How can I say that? Easy, simple math.
Even with a nosecone and low water pickup on a gheenoe
you'd still have to have from the center of the propshaft down
below the level of the hull. So even with a 10 inch diameter prop
that means there's 5 inches right there. Add the draft of the hull on plane
and you're going to be running the prop and skeg through the bottom
no matter what hydrofoil you're running.
How can you tell if someone digs up the bottom regularly?
Check to see how much paint is left on the lower unit,
or how chewed up the skeg and prop blades are...


----------



## noeettica (Sep 23, 2007)

My next tests will be to see how skinny the 13 footer will run ... Stay Tuned ...

Stick Steer ... "Cleaver" prop ... fun stuff


----------



## Tom_C (Dec 10, 2006)

> Hey guys i hope this is the place to post this. But today we were in mosquito lagoon and we ran aground in are lt25. A couple minutes later we were poling across this same 5-6 inches of water when a gheenoe super 16 came full throttle right through there. We were guessing he was using a hydrofoil. So im wondering how many inches these things get you and if there really worth it. thanks.


He may have been running a tunnel hull.


----------



## Brett (Jul 16, 2008)

Is there a Gheenoe Super 16 with a tunnel?
I've looked and haven't found any on line...

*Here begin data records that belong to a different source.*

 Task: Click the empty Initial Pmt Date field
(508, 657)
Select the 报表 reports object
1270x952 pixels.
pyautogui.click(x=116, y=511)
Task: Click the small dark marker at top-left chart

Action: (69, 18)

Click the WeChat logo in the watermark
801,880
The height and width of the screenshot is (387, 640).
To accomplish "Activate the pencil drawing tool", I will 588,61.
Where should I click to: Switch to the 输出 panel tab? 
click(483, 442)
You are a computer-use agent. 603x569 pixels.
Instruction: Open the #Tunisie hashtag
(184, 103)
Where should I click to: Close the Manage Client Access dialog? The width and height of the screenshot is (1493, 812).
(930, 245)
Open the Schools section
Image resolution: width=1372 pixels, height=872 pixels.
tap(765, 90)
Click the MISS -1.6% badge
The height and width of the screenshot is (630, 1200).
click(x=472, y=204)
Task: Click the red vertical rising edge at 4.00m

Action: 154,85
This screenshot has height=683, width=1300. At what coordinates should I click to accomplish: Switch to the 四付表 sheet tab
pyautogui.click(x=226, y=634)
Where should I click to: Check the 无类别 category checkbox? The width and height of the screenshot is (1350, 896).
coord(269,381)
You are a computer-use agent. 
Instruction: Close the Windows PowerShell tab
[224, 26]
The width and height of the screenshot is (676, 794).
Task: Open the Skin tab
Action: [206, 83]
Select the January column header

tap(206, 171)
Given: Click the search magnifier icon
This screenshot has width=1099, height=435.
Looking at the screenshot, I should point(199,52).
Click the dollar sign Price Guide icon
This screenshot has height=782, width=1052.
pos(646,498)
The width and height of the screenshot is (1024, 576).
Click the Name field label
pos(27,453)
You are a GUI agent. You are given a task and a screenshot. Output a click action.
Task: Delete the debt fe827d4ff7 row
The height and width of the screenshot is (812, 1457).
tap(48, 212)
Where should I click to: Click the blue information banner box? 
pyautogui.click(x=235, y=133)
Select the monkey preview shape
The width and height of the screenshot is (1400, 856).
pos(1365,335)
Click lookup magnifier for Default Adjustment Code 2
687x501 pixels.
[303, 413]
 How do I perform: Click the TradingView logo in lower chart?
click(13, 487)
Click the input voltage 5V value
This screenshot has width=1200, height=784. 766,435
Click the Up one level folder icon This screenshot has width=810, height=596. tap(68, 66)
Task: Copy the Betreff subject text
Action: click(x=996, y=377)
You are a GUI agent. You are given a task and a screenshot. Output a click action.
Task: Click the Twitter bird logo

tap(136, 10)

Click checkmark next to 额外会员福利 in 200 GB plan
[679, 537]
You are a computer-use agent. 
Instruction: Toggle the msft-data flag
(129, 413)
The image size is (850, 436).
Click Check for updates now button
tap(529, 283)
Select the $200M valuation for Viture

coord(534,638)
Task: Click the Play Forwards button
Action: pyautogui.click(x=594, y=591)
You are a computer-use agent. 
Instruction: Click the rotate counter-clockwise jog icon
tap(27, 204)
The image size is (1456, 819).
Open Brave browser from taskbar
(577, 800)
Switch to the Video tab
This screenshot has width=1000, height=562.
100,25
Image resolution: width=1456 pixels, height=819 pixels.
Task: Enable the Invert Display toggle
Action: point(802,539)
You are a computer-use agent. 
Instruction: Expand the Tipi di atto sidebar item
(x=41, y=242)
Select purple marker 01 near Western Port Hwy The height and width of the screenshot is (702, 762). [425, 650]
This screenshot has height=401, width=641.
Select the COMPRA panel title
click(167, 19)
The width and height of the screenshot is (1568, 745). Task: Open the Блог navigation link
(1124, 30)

                             :-?

No tunnel, means a trench across that section of the flat.
Mowing the lawn should only be done at home, not on the water.


----------



## joshuabward (Apr 3, 2010)

There is a lt25 with a tunnel don't know of a super.  I don't have a lick of paint on any of my motors..........but I'm in the mud we don't have grass in my neck of the woods.


----------